In a highly unusual move, a federal judge on Monday told pharmacy giant CVS Health Corp and the insurer Aetna that they can't start their consolidation and must keep their management separate until he weighs in on their $70 billion merger.
It isn't clear whether U.S. District Judge Richard Leon has any power to forestall the companies' integration.
A company spokesperson said, "CVS Health and Aetna are one company, and our focus is on transforming the consumer health experience."
In a brief court appearance where he did not permit the parties' attorneys to present arguments, Judge Leon announced he will hold another hearing Dec. 18. This gives CVS and Aetna until Dec. 14 to show him why they shouldn't hold off on their consolidation.
This comes just days after CVS and Aetna sealed their deal that raised early antitrust concerns while being touted as a potentially sweeping step to transform the U.S. healthcare system.
But even last week, Leon had signaled that he might hold up the merger's logistics. On Thursday he told the companies and the Justice Department that he didn't like what he called their "rubber-stamp approach" to his role.
The Justice Department in a status report filed over the weekend said Leon's role was limited to making sure the final settlement fixed the anti-trust violations that spurred the initial government lawsuit joined by state regulators.
"I didn't ask for a status report," Leon told federal attorneys.
He noted that the original complaint raised anti-competitive concerns and referred to the American Medical Associations "lengthy concerns as well."
Daniel McInnis, a longtime antitrust attorney with the firm Thompson Hine who observed Monday's proceedings, said the Justice Department didn't hedge on its position.

### Instructions
a: List every business the news article about the CVS and Aetna merger names.
b: Answer these questions from the news article about the CVS and Aetna merger, one answer per line, marked like the questions.
(i) What is the stated value of the merger?
(ii) On what date will Judge Leon hold another hearing?
(iii) What did Leon call the approach to his role that he said he didn't like?
c: Rewrite the paragraph of the news article about the CVS and Aetna merger that begins "In a brief court appearance" as a short list that keeps its main facts.

### Dataset content
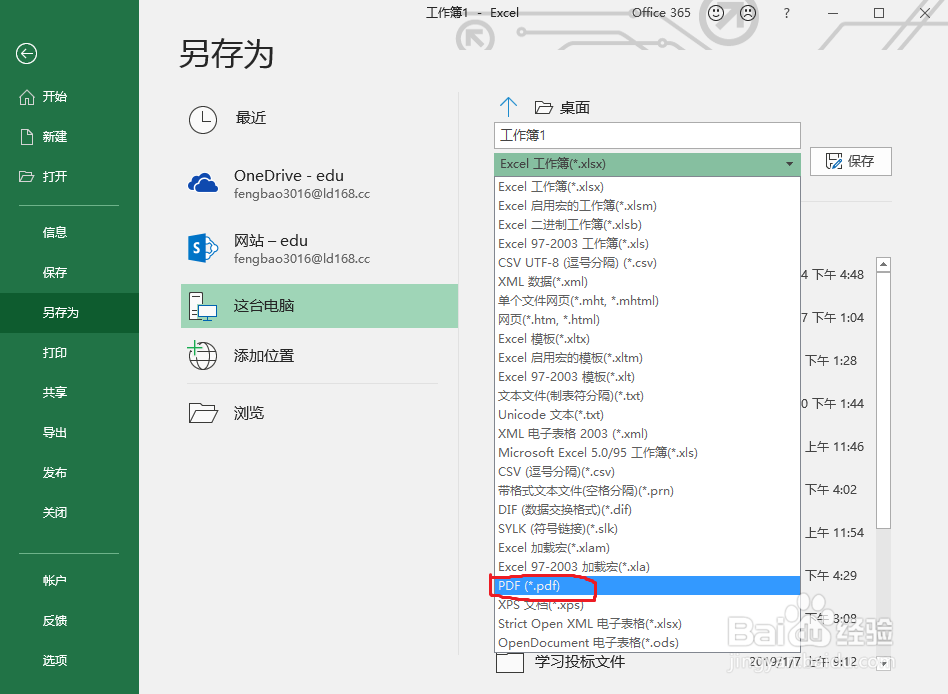
Task: Click the help question mark icon
Action: click(786, 13)
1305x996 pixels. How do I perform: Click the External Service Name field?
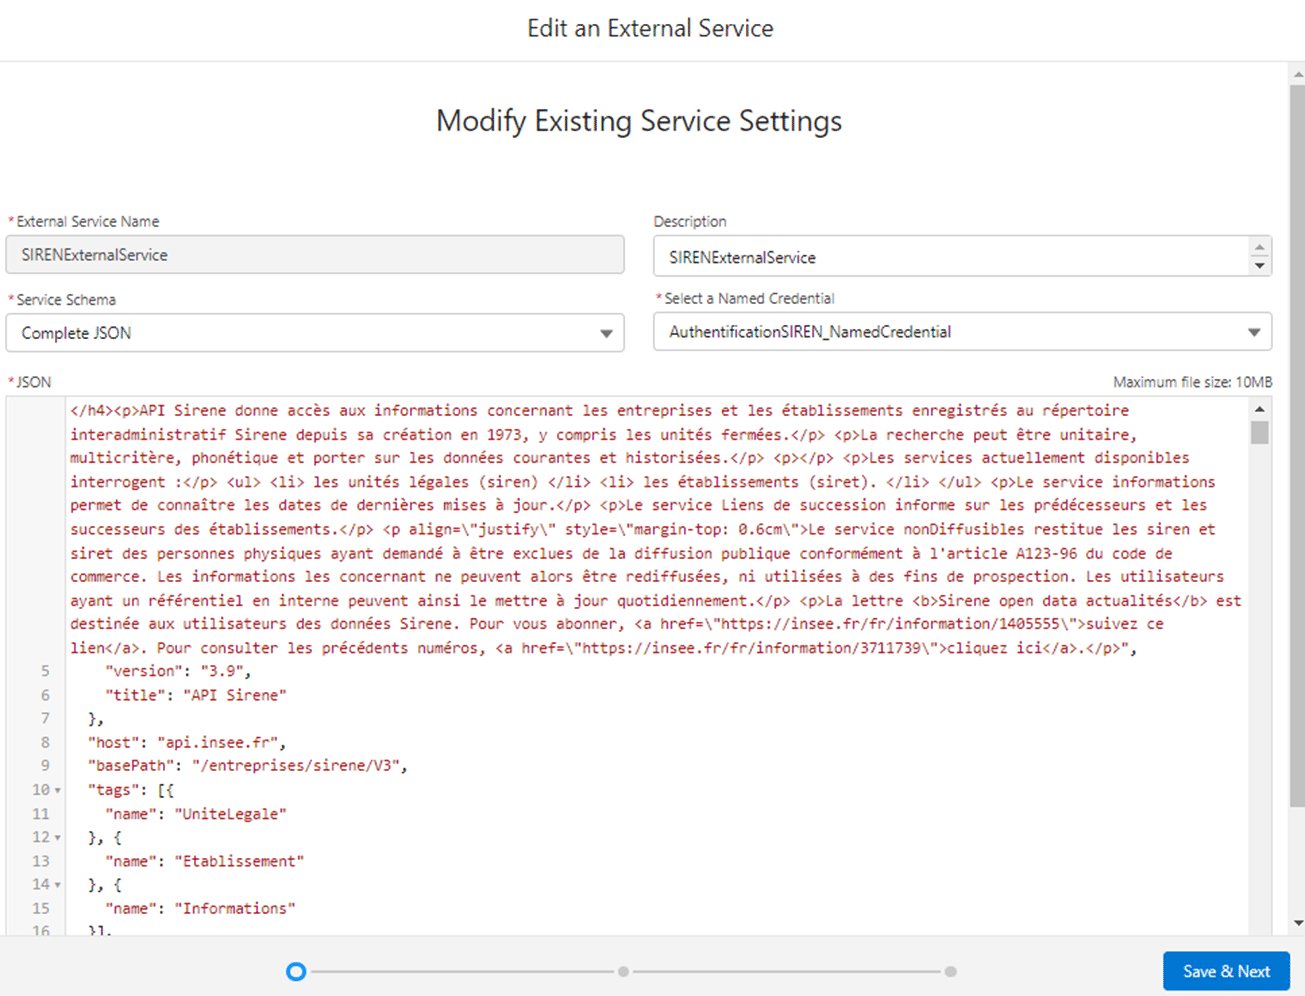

### Solutions by task
a: CVS Health Corp, Aetna, Thompson Hine

b:
(i) $70 billion
(ii) Dec. 18
(iii) A "rubber-stamp approach"

c:
- At a brief court appearance, Judge Leon did not let the parties' attorneys present arguments.
- He set another hearing for Dec. 18.
- CVS and Aetna have until Dec. 14 to show why they shouldn't hold off on their consolidation.